これをWAFのWebACLに許可ルールとしてアタッチすることで、このIPアドレスからのアクセスのみを許可することが可能になります。

    const whiteListIPSet = new wafv2.CfnIPSet(this, "WhiteListIPSet", {
      name: "WhiteListIPSet",
      addresses: this.ipList,
      ipAddressVersion: "IPV4",
      scope: this.scopeType,
    });


次が、上記のIPセットをもとにルールプロパティというものを作成します。先程はクラスだったのでnewでインスタンス生成していましたが、こちらはクラスではなくinterfaceになります。

これはWAFのルールと捉えてしまって構いません。先程作成したIP SetのARNをstatement.ipSetReferenceStatement.arnに指定します。

whiteListIPSet.attrArnという書き方で先程のIP SetのARNを指定できます。

    const whiteListIPSetRuleProperty: wafv2.CfnWebACL.RuleProperty = {
      priority: 0,
      name: "WhiteListIPSet-Rule",
      action: {
        allow: {},
      },
      statement: {
        ipSetReferenceStatement: {
          arn: whiteListIPSet.attrArn,
        },
      },
      visibilityConfig: {
        cloudWatchMetricsEnabled: true,
        metricName: "WhiteListIPSet-Rule",
        sampledRequestsEnabled: true,
      },
    };


そして、WAF v2におけるWeb ACL(WAFそのもの)です。

以下のような設定によって、 WAFのデフォルトの挙動がブロック(アクセスできない)になります。

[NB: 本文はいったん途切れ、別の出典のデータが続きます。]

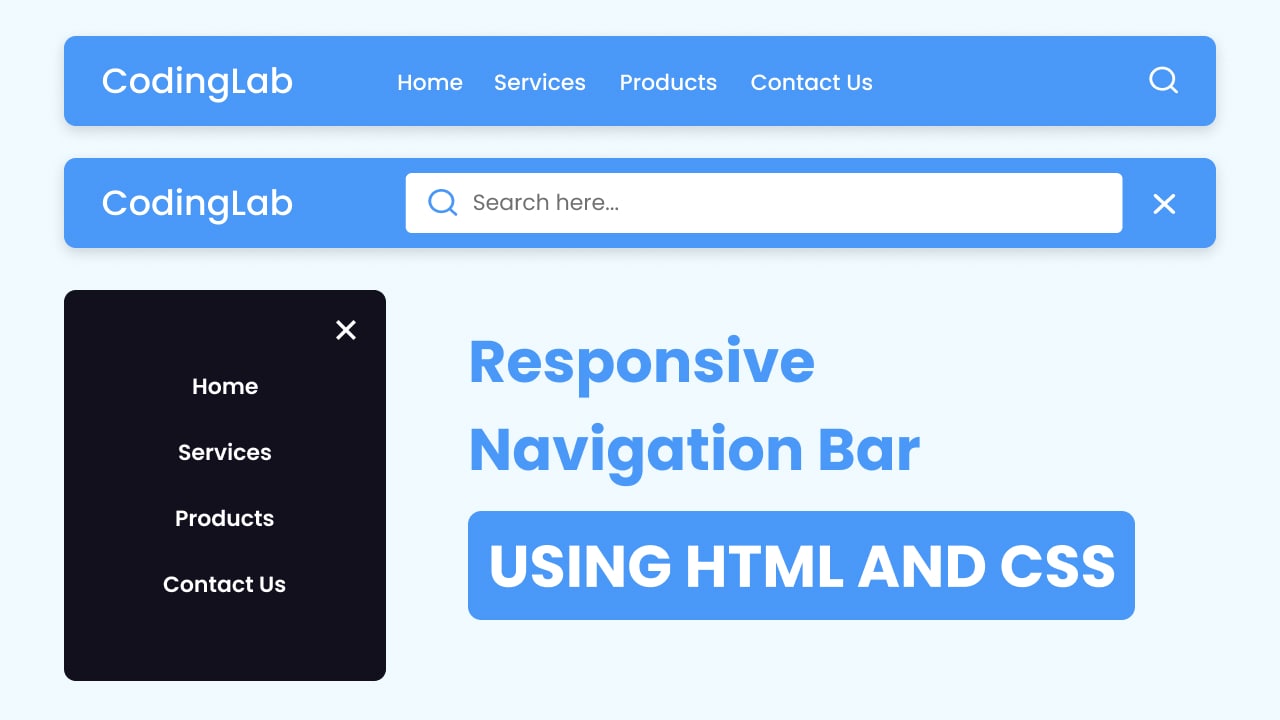The width and height of the screenshot is (1280, 720).
Task: Click the magnifier icon inside the search box
Action: [442, 202]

defaultAction: { block: {} },


そして先程のルールプロパティをrulesに指定することで、こちらのルールに当てはまる、つまり該当のIPアドレスからのみのアクセスを許可することが可能になります。

    const webAcl = new wafv2.CfnWebACL(this, "WebAcl", {
      name: "WebAcl",
      defaultAction: { block: {} },
      scope: this.scopeType,
      visibilityConfig: {
        cloudWatchMetricsEnabled: true,
        metricName: "WebAcl",
        sampledRequestsEnabled: true,
      },
      rules: [whiteListIPSetRuleProperty],
    });
  }


waf-region-validator.ts

先程WafCdkIpRestrictionsStackクラスで使用したvalidatorクラスの詳細です。

上記の通り、「SCOPEがCLOUDFRONTのとき、us-east-1以外のリージョンでデプロイしようとしたらエラーにする」バリデーション処理を行っています。

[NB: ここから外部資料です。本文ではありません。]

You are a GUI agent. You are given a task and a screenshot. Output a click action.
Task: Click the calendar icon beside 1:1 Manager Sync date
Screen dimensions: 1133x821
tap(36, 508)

こちらも上記記事にて詳細を解説しているため本記事では省略します。


get-ip-list.ts

こちらは、ホワイトリストIPを記入したファイルから読み込んで、stringの配列で返す関数です。


ファイル読み込み・1行ずつfor文で処理します。

  const ipListFile = fs.readFileSync(ipListFilePath, "utf8");
  const lines = ipListFile.toString().split("\n");

  for (const line of lines) {


こちらは、1行の中から「空白・タブ・行途中のコメントアウトを抜き取って、0文字になった・または「#で始まる文字」つまりコメントアウトの行は読み取らないで次のループへ行くようにしています。

    const trimmedLine = line
      .replace(/ /g, "")
      .replace(/\t/g, "")
      .replace(/^([^#]+)#.*$/g, "$1");

    const commentOutPattern = /^#/g;
    const commentOutResult = trimmedLine.match(commentOutPattern);
    if (!trimmedLine.length || commentOutResult) continue;


その後、純粋な文字列の行に絞ったあと、IPアドレスのCIDR形式のチェックを行い、おかしい形式の場合はエラーにしています。

    const cidrFormatPattern =
      /^(([1-9]?[0-9]|1[0-9]{2}|2[0-4][0-9]|25[0-5])\.){3}[1-9]?([0-9]|1[0-9]{2}|2[0-4][0-9]|25[0-5])\/([1-2]?[0-9]|3[0-2])$/g;
    const cidrFormatResult = trimmedLine.match(cidrFormatPattern);
    if (!cidrFormatResult) {
      throw new Error(`IP CIDR Format is invalid: ${trimmedLine}`);
    }


そして、残った文字列、つまり正当なIPアドレスを配列に格納します。

    ipList.push(trimmedLine);


iplist.txt

こちらで、アクセス許可をしたいIPのホワイトリストを管理します。

以下のように、IPアドレスとして不正な形式のものはエラーにする、コメントアウトは削る、といったような処理が上記のget-ip-list.tsにて行われます。

0.0.0.1/8
0.0.0.2/16
0.0.0.3/32 # commentが入っていてもIP部分のみ抽出
# comment # <-エラーにはならずスルー
500.0.0.0/32 # <- 500から始まっている(>255)
10.0.0.0/100 # <- CIDRのレンジが100(>32)


デプロイ

synthesize

npx cdk synth


デプロイ

npx cdk deploy


スタック削除

npx cdk destroy


最後に

今回の肝はWAFの構築というより、動的なIP制限を実現するということでした。

増減する要素に対して動的に対応してリソースを作るというところがCDKの強みと相性抜群です。

IPファイルから読み取る部分もこれはこれでいい内容だったかなと思います。